Bu üzerine attığım son toprakla beraber bir ömür nasıl da bitmişti
Tuttular kolumdan cektiler beni
Ağlıyordum içten içe bırakamazdım seni
Gittik kapisina mezarliğın da salladık sana ellerimizi
Sende bakiyordun bize gülerekten sallıyordun ellerini
Diyordun güle güle
Soylüyordun asla vazgeçmeyin sevmekten birbirinizi
Ve çıktık o demir kapıdan
Geride bırakaraktan seni
Hissetmiyordum hiç birşey....
Aklımda senden kalanlar geri
Ama bir şey var ki herşeyden ötesi
Cekmeyeceksin artık ne acı ne kederi
Eminim rahat da edeceksin orada
bekleyeceksin dört gözle cennette bizleri
Ve Ne olursa olsun benim canim annem&
Asla unutmayacağım seni
Blindguardian
hala yokluğuna alışamamak, yemek masasında bir dilim ekmeğin gırtlağınıza düğümlenmesi, her gün gittiğiniz mezarı başında onunla dertleşmeniz ve ses vermesini beklemeniz, ayrılırken toprağını öpmeniz, dua ederken mütemadiyen ağlamanız, ağlamanız, ağlamanızdır...

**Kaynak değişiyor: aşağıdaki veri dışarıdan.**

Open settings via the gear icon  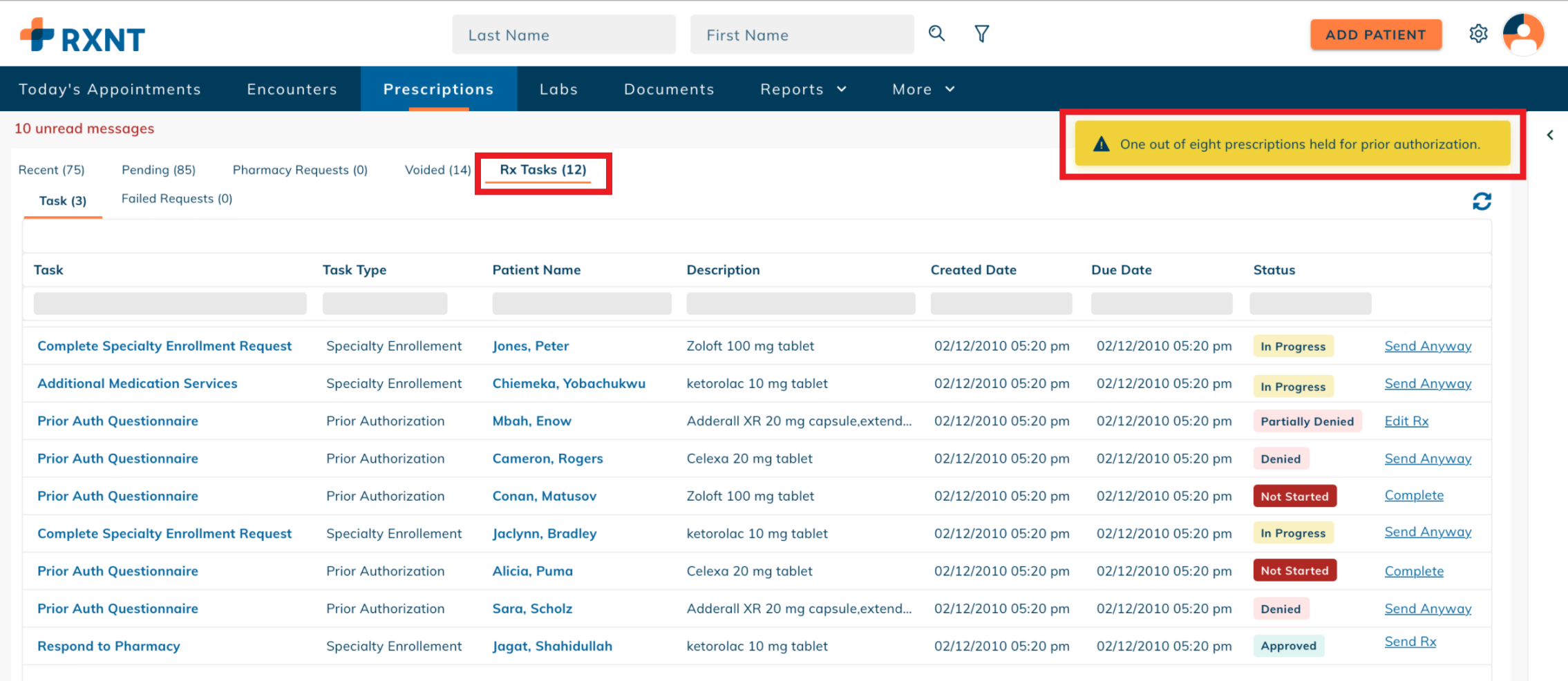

hiç bu kadar acıtacağını düşünmezdim. bebekken toprağa düşüp dizimin kanamasına katlamayan melek,
şimdi toprak altındasın... bunun adı "özlemek" değil. "özlemek" eksik kalır hislerime. daha ne kadar buna dayanabilirim bilmiyorum. neredeyse iki ay olmak üzere. o mahcup bakışlı kırışık yüzünü ömrüm boyu hafızamdan çıkaramayacağım. fotoğraflarına bakmaya cesaret edemiyorum. yapamıyorum anne.
giderken bıraktığı her şey biraz daha kanatıyor içimi. en acısı bıraktığı eşyaları/elbisesi/gülüşü/. bakıp kalırsınız öylece elbislerine. sanki kokusu çıkacakmış gibi içinize çekersiniz. bir hikaye ortasında bitmiştir ve sonu sizin tahmin ettiğiniz gibi değildir.
o eşya/kimi zaman içinizi yakan/o eşya/ları her gün yeniden kontrol edersiniz. sanki unuttuğunuz bir anıyı canlandıracak/mış gibi.
gülüşü seker gülüşünüzden. ne de olsa parçasısınızdır. paramparçasınızdır. gülüşü seker düşünüzden. kabusları kabul edersiniz. ve artık bitmeyecek bir hüznün parçasısınızdır.